• You don’t even know

    by  • April 10, 2012 • Resentment • 2 Comments

    You don’t even know

    How I had to stop crying and force myself to sound calm when I answered the phone

    How I was only half listening and half thinking about all the things I wanted to say to you

    You are his only friend

    You are his only friend, and you made fun of him, you stole his girl

    He hates me for that

    I’m infertile, she’s not

    She’s kind and respectful, her family has given you the life of luxury.

    I’m just a bitch trying to rip him away from his whole life

    You have a healthy kid from 2 weeks of trying

    I have broken memories of miscarriage just weeks before your kid was born

    You get paid every month from “disability” because your mom was murdered when you were a kid so you have “ptsd”

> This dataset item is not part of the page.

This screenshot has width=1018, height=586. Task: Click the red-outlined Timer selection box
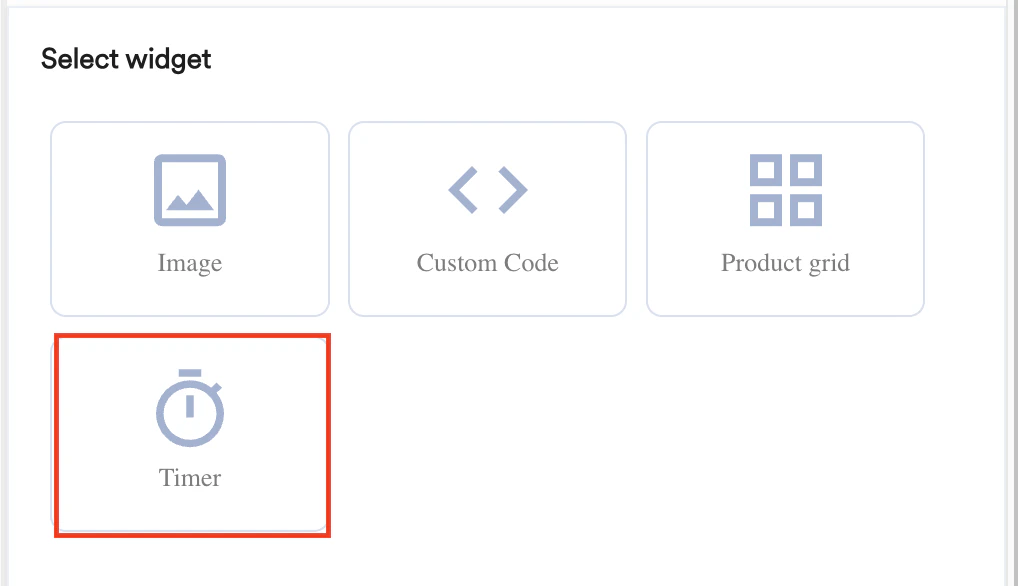coord(191,433)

    He was raped by his dad, was beat and abused his entire childhood, watched his mom do meth for years, and is only clean for a year now

    You lay around at home smoking weed, playing with your kid, and playing video games while you make money from that shit

    He spends over 12 hours a day out of the house working his ass off so we can eat

    And yet you’re the one who complains to him? What do you have to complain about?? You don’t even know what’s going on in his life why do you have the right to whine to him about how your life sucks?

    And why the fuck is it ok to make fun of me being infertile?

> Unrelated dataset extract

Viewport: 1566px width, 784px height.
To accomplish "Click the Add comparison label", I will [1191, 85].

    Do you know he fucking beats me because of it?

    He looks at me and he wishes I were the girl you stole

    He sees your life as the life he should have had

    He was supposed to have a 1 year old right now, not you

    He hates me

    because of you

    and all I want to do is tell you all of this, I want to let you know everything

    how he’s thinking about not talking to you because you keep rubbing your perfect life in his face

    Why did you even think it was ok to talk to me?

    I only answered to tell you that he wasn’t here

    I wanted to tell you he wouldn’t call you back, or talk to you again

    but he would hate me for that too

    I have to be nice to you… or he would hate me

    I don’t even know who he would pick between us

    Most of the time he would pick you

    Do you have any idea how hard it is not to call you up and cuss you out?

    How hard it is not to tell you how fucking ugly your kid is

    I

    Fucking

    Hate

    You

    Plain and simple.

    I hate your guts

    Don’t talk to me again

    I was never your friend

    I’m done being polite to you too

    I hope to never hear from you again

    I wish pain and hardship on you

    Stop rubbing your easy life in our faces

    Complaining to us when we’re losing our home is a bad idea

    Complaining about not having an Easter with family when you have a kid to celebrate it with

    We’re 600 miles away from any family, our Easter was spent moving into a shitty little room and cleaning

    mourning the loss of our first child

    why can’t you see that we’re in pain and just leave us alone?

    2 Responses to You don’t even know

    1. SachaBee
      April 11, 2012 at 10:42 am

      You need to leave your husband. There is no excuse for beating you. Stop blaming it on his friend and his family–this is HIS problem and you both need to stop making excuses for it. Tell him if he can’t get over your infertility and help YOU recover from your sorrow and miscarriage, and if he won’t/can’t stop beating you, then you are going to leave and find someone better. TRUST ME–you can and you will.

    2. stranger
      April 11, 2012 at 11:22 am

      aw babe its never a good idea to have a child with a man who beats you… you think he’s gonna act any different towards the kid?

      i feel like the person you’re writing this to isn’t what’s really the problem… the problem is the “man” who thinks its okay to lay a hand on you because of something you can’t control, thats the one who you should be calling an asshole and cutting ties with.